Stored data

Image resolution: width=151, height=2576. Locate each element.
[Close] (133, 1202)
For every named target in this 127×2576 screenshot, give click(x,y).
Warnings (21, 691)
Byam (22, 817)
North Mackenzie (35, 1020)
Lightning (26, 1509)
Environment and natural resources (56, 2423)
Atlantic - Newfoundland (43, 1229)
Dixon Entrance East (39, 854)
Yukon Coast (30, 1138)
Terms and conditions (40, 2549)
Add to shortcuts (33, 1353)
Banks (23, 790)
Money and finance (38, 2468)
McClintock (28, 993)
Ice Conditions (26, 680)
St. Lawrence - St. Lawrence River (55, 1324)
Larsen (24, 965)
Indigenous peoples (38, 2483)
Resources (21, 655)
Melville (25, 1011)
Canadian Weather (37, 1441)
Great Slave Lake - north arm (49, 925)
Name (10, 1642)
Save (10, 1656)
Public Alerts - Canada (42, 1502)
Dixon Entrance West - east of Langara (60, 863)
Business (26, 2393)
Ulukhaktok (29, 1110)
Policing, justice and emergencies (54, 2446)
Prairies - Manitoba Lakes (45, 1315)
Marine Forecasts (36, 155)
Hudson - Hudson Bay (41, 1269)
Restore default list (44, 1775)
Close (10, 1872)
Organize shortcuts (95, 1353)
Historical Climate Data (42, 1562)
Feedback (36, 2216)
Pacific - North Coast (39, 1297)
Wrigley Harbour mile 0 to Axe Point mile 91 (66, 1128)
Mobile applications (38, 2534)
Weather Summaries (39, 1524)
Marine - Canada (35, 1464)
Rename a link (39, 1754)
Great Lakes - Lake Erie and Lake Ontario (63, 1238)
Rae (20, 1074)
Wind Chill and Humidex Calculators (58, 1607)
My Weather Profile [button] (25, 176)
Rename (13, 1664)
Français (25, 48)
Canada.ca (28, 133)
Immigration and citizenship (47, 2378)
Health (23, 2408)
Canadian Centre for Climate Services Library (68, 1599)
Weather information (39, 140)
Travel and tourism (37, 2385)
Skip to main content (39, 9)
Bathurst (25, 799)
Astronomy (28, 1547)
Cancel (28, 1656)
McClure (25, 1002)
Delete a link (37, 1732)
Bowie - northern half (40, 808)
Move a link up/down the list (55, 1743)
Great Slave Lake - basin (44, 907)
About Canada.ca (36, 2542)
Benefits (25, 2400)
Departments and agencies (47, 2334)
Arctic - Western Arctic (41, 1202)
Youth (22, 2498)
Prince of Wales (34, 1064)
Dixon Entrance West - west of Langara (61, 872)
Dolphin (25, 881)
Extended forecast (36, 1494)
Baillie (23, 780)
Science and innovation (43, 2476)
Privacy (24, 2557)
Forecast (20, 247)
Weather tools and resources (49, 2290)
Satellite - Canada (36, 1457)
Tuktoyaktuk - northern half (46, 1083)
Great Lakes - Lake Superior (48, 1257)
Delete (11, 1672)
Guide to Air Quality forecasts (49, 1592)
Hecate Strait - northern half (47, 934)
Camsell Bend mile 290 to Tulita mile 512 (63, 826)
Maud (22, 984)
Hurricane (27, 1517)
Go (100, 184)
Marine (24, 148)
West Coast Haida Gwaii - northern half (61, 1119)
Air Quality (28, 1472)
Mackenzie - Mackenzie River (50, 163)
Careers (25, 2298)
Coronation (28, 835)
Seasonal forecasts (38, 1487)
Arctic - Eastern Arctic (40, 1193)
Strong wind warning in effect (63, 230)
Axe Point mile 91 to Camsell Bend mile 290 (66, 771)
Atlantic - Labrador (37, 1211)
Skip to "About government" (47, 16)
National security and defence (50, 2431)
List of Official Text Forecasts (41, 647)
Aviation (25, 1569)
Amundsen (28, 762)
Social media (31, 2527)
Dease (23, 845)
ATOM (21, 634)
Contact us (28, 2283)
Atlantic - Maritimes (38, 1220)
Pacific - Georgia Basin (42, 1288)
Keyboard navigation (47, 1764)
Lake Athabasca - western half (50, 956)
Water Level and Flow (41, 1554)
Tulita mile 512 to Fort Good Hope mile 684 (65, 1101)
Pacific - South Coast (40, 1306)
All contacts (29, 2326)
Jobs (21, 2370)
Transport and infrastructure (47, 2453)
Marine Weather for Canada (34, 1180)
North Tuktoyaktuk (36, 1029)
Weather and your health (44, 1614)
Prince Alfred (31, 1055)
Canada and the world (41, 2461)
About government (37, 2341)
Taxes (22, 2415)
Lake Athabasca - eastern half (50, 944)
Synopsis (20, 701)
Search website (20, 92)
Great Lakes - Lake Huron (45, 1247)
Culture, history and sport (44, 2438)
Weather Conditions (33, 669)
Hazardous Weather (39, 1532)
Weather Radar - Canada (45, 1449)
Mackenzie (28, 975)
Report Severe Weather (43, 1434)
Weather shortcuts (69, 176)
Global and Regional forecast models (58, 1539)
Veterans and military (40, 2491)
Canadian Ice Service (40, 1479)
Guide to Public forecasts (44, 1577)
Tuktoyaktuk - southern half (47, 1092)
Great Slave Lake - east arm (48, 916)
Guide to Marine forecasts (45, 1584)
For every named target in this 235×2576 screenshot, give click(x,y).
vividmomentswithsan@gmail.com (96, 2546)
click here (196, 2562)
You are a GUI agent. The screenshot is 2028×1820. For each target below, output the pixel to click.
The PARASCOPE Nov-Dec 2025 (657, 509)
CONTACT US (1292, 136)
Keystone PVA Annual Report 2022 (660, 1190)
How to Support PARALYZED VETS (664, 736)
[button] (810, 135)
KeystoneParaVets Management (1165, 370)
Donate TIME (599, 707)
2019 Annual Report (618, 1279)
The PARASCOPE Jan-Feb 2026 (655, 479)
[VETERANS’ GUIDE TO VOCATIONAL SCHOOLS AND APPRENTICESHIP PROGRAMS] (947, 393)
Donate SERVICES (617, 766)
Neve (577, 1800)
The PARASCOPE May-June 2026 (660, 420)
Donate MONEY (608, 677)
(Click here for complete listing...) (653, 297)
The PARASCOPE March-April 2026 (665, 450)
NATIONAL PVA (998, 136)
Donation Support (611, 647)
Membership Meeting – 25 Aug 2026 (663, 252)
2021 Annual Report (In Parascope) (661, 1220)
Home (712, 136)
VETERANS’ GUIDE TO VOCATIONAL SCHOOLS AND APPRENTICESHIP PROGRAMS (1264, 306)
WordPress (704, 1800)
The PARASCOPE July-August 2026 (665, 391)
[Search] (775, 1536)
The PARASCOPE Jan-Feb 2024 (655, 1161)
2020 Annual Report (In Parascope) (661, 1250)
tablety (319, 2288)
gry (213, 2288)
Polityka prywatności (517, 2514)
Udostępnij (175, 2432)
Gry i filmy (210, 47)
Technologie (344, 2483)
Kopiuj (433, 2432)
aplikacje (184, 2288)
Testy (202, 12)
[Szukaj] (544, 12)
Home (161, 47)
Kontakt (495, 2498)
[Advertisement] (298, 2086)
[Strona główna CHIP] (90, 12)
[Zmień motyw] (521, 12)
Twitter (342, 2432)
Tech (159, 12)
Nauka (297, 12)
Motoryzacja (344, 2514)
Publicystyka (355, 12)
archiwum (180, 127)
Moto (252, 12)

● **PROBLEM DETAILS**
Output the lines above between the one holding "Money and finance (38, 2468)" and the one holding "Pacific - North Coast (39, 1297)", inclusive, with nothing before or after them.

● **ANSWER BOX**
Money and finance (38, 2468)
McClintock (28, 993)
Ice Conditions (26, 680)
St. Lawrence - St. Lawrence River (55, 1324)
Larsen (24, 965)
Indigenous peoples (38, 2483)
Resources (21, 655)
Melville (25, 1011)
Canadian Weather (37, 1441)
Great Slave Lake - north arm (49, 925)
Name (10, 1642)
Save (10, 1656)
Public Alerts - Canada (42, 1502)
Dixon Entrance West - east of Langara (60, 863)
Business (26, 2393)
Ulukhaktok (29, 1110)
Policing, justice and emergencies (54, 2446)
Prairies - Manitoba Lakes (45, 1315)
Marine Forecasts (36, 155)
Hudson - Hudson Bay (41, 1269)
Restore default list (44, 1775)
Close (10, 1872)
Organize shortcuts (95, 1353)
Historical Climate Data (42, 1562)
Feedback (36, 2216)
Pacific - North Coast (39, 1297)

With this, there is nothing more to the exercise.